Here's why: Client-server technology historically deployed just one task or workload per server. This suited Windows as it grew up from a desktop to a server OS but stands in direct contrast to the multiple-workloads-per-server approach more typical of Unix and bigger systems. Over time, as computing power increased with every new x86 system, many Windows servers rolled off the assembly line loaded to just 2% to 20% of their capacity. For enterprises, that meant upward of 80% of server
resources going unused.
Virtual Machines allow IT to recapture a sizeable portion of this unused power through server consolidation. They create the illusion of totally separate physical machines, even though, in fact, they are running side-by-side on just one piece of hardware. VM technologies isolate the software running in one VM from that running in all other VMs on the same machine. In fact, a VM does not know of the existence of any other VM except through the same networking mechanisms that independent
physical systems use to talk to each other. Moreover, each of these VMs can contain a totally different OS environment -- Windows, Linux, etc. -- from its siblings.
One could, of course, just start putting more than one job on every Windows server. Tools like the Windows System Resource Manager (WSRM) in Windows Server 2003 certainly help, but Windows was not really designed with "many workloads per system" as its focal point, so trying to deploy many jobs per server can be a bit messy.
This is where Virtual Machines really shine. VMs provide the management tools and workload isolation needed to make server consolidation straightforward. VMs can help administrators reduce the total number of physical servers that need to be purchased and maintained, while creating the appearance and much of the function of the separate systems to which they're accustomed.
For power to spare, rearrange the landscape
Workload management is another benefit. Each VM is represented by one or more "container files." These files can be easily moved or copied from one system to another -- even across systems coming from different vendors or running different revs of Windows. So if your VM is running on an old system that has run out of gas, or on one that needs to be serviced, that workload can be quite easily moved to a different system that has power to spare, providing an easy mechanism for workload balancing.

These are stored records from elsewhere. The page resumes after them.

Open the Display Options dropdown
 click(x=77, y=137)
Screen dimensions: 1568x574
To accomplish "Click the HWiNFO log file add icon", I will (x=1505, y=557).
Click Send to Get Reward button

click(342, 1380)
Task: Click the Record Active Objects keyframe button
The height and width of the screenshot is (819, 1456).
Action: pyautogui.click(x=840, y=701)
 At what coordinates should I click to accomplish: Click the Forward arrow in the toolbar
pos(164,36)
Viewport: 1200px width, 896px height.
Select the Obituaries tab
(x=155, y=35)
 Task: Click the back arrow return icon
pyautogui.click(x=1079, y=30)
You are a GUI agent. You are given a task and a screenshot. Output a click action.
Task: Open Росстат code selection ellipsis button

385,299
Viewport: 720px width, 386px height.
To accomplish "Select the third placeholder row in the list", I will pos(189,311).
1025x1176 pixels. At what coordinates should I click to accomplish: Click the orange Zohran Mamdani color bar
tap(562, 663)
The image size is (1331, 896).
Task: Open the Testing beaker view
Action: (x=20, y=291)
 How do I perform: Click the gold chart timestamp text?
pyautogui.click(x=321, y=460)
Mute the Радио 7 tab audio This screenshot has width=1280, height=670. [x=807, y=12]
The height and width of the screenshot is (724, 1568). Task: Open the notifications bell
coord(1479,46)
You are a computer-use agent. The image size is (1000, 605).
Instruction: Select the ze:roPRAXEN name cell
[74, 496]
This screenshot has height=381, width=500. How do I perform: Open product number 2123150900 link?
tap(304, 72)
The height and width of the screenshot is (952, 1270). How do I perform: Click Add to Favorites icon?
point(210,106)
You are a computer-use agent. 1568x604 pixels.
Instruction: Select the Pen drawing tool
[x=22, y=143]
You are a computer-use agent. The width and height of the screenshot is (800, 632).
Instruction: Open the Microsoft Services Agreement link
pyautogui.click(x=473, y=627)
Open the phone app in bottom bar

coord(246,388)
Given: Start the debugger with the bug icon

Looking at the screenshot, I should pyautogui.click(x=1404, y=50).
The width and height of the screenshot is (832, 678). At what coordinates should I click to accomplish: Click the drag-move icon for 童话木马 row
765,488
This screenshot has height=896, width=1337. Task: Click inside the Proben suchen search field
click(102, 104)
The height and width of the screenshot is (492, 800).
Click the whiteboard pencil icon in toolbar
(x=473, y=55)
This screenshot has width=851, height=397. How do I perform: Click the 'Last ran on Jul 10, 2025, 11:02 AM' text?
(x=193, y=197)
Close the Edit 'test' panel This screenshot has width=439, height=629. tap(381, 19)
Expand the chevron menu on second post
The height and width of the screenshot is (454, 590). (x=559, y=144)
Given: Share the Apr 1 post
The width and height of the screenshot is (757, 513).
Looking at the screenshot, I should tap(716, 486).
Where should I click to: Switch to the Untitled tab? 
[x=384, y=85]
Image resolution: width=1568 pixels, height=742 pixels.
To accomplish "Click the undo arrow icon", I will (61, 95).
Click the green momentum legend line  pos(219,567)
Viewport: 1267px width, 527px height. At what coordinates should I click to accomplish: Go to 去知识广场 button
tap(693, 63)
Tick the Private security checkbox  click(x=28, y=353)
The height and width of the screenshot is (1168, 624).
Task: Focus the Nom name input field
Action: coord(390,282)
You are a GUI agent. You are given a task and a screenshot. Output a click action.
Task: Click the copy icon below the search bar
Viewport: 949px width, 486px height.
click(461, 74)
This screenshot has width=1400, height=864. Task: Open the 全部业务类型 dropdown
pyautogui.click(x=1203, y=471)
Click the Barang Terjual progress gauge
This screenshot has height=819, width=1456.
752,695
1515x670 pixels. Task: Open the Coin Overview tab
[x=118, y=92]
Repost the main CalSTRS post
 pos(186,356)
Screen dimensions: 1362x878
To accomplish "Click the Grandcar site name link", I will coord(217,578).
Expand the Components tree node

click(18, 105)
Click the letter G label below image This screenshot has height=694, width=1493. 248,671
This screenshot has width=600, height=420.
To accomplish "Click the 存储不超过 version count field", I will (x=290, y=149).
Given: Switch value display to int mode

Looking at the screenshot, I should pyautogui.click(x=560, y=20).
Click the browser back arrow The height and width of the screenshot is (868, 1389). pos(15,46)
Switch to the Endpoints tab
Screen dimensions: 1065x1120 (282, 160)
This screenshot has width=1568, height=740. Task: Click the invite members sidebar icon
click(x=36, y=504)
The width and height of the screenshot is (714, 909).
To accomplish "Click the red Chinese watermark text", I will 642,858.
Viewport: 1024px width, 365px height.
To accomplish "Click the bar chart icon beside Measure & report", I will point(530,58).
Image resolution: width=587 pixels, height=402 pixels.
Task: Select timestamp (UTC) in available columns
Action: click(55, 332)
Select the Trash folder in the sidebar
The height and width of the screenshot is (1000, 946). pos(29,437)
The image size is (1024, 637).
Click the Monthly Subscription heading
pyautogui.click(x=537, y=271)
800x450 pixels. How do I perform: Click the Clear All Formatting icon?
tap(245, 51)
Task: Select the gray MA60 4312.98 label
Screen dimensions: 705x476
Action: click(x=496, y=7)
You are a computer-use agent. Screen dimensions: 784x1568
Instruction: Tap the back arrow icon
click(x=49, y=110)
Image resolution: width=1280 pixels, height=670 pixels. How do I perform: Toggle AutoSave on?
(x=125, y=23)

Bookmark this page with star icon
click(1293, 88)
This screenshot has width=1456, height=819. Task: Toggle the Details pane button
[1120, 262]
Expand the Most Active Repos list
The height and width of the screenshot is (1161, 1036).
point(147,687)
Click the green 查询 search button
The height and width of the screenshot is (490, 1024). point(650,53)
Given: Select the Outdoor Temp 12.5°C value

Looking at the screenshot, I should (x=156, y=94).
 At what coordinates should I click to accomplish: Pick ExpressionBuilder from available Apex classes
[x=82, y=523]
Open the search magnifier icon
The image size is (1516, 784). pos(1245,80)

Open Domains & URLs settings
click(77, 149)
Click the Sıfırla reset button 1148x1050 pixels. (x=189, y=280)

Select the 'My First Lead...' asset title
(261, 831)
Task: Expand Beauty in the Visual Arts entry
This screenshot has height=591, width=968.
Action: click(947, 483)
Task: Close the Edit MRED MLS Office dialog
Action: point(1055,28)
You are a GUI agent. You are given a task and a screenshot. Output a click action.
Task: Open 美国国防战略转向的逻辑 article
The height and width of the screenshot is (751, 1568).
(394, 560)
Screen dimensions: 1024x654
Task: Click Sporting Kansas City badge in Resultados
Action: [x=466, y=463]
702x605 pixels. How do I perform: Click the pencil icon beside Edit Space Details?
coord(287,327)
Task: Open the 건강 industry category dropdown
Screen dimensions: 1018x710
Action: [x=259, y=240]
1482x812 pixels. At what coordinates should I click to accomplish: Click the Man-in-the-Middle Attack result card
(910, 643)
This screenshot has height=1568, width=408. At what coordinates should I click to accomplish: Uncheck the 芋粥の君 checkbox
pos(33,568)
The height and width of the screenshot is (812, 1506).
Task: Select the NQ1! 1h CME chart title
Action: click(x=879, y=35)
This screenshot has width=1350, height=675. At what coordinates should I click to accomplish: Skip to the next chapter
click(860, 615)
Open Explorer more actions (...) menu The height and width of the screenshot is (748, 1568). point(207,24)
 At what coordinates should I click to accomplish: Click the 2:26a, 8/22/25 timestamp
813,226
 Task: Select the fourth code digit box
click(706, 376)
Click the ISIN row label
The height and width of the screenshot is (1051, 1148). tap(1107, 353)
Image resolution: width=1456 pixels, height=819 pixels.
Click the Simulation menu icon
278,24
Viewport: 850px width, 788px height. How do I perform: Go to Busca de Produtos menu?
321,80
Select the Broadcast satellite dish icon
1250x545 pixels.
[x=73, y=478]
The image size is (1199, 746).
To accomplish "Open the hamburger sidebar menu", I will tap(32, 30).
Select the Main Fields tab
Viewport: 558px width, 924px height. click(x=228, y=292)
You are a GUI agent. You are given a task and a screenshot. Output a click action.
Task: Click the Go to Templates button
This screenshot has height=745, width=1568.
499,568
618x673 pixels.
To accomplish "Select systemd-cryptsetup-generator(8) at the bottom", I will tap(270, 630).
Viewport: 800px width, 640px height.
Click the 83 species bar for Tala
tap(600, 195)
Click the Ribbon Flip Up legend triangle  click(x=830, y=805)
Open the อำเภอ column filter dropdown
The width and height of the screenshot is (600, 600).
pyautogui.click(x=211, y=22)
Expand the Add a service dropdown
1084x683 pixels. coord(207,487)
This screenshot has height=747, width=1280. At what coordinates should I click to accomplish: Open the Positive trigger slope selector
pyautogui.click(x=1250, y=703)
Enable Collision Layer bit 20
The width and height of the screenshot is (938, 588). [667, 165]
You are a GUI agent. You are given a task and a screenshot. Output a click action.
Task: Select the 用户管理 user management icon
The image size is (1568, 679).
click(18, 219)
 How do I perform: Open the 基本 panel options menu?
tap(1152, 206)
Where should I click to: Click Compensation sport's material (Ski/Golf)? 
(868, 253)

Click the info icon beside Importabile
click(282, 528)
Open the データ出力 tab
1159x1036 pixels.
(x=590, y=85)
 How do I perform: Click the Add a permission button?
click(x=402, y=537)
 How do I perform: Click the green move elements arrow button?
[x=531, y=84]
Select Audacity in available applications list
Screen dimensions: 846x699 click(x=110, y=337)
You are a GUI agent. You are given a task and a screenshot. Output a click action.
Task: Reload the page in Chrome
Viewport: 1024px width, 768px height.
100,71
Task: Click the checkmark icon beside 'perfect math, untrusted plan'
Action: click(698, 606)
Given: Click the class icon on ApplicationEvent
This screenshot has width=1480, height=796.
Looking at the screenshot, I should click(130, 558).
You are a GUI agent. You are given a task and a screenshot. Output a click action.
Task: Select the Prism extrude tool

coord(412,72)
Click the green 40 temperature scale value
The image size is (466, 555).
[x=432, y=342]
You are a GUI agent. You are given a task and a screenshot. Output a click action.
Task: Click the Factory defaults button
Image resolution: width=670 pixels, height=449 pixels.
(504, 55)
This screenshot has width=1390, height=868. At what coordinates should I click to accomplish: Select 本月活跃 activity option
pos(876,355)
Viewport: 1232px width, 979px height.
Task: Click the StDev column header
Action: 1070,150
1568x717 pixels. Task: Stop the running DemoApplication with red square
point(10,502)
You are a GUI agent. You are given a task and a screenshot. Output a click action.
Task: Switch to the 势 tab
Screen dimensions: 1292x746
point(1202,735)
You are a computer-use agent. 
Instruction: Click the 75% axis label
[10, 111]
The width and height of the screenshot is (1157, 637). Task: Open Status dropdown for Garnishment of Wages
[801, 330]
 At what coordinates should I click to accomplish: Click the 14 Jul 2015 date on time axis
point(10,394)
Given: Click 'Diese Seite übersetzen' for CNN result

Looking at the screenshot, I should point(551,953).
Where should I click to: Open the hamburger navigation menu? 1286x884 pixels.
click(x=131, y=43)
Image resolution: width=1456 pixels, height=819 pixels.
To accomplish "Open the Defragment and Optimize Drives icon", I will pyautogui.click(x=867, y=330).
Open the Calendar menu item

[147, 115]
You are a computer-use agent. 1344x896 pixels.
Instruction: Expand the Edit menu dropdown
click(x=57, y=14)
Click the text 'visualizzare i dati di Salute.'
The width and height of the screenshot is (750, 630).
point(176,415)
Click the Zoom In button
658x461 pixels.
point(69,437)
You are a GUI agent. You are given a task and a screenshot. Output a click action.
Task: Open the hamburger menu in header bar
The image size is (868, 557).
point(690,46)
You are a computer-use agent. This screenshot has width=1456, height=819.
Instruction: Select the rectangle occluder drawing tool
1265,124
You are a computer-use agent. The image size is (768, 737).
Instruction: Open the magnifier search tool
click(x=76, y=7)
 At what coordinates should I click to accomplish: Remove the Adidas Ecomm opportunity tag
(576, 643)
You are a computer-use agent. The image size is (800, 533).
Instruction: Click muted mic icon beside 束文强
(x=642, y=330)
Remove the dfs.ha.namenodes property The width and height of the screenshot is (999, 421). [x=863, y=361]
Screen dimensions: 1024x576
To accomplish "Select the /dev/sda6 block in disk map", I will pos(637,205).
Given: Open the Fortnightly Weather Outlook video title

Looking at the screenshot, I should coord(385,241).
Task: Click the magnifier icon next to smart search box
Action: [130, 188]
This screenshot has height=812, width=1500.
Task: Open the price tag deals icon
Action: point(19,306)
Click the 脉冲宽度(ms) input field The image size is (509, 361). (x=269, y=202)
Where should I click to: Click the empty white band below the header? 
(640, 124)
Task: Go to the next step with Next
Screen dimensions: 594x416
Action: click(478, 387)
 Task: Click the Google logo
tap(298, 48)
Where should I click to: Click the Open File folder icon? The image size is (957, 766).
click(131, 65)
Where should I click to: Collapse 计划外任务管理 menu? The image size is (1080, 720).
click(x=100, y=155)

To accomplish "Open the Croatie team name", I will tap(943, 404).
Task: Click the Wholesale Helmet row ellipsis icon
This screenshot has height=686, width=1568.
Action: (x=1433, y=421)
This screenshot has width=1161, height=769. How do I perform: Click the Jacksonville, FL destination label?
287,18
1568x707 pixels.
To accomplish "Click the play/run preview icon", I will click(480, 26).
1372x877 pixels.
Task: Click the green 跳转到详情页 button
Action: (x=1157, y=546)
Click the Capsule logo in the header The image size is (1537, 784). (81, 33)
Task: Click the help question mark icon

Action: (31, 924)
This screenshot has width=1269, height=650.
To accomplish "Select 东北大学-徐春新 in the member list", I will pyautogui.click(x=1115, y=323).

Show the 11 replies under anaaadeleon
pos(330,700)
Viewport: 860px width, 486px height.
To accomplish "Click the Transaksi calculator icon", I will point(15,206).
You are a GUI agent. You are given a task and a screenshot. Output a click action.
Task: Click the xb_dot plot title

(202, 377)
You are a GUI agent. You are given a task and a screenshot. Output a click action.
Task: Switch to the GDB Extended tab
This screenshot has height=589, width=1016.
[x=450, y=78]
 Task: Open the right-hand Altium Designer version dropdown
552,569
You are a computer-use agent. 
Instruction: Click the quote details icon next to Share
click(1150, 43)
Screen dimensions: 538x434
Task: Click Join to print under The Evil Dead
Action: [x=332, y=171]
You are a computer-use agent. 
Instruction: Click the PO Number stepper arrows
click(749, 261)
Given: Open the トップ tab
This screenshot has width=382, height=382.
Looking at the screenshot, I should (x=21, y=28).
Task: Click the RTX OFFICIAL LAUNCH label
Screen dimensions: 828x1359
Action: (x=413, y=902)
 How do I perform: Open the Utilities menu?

These files also give the ability to "snapshot" VM running an active workload as a way of providing disaster recovery or rollback capability. The entire state of the active VM -- OS, applications and local data alike -- can be frozen and copied for future restoration. VMs provide a level of hardware independence that has seldom been seen in the Windows world. Cloning -- copying a set of VM container files and then firing up the copy -- is another plus for easy deployments, including tweaked
files and configurations.
Of course, any new technology also has tradeoffs. Using VMs to consolidate many physical servers, for example, multiplies the impact should a server fail. This is mitigated by the ever-increasing availability of x86 servers, by fault-tolerant servers and clusters and by the relative ease of moving VM workloads around a datacenter. But VMs do encourage putting multiple eggs in one basket -- so the basket has to be better constructed and protected.
Moreover, for server consolidation to make sense, you have to have spare horsepower. If two servers are already more than 50% loaded, for example, they would be poor candidates for consolidation. VMs introduce their own overhead, which can range from just a couple percentage points up to 25%. Very I/O-intensive workloads are not generally good candidates, because I/O has to pass though multiple additional layers of virtualization code, slowing performance.
Virtualization is never free. As with any new technology, its tradeoffs have to be understood and accommodated. While Virtual Machines impose their own overhead and tradeoffs, they are worth considering for their substantial consolidation and management advantages.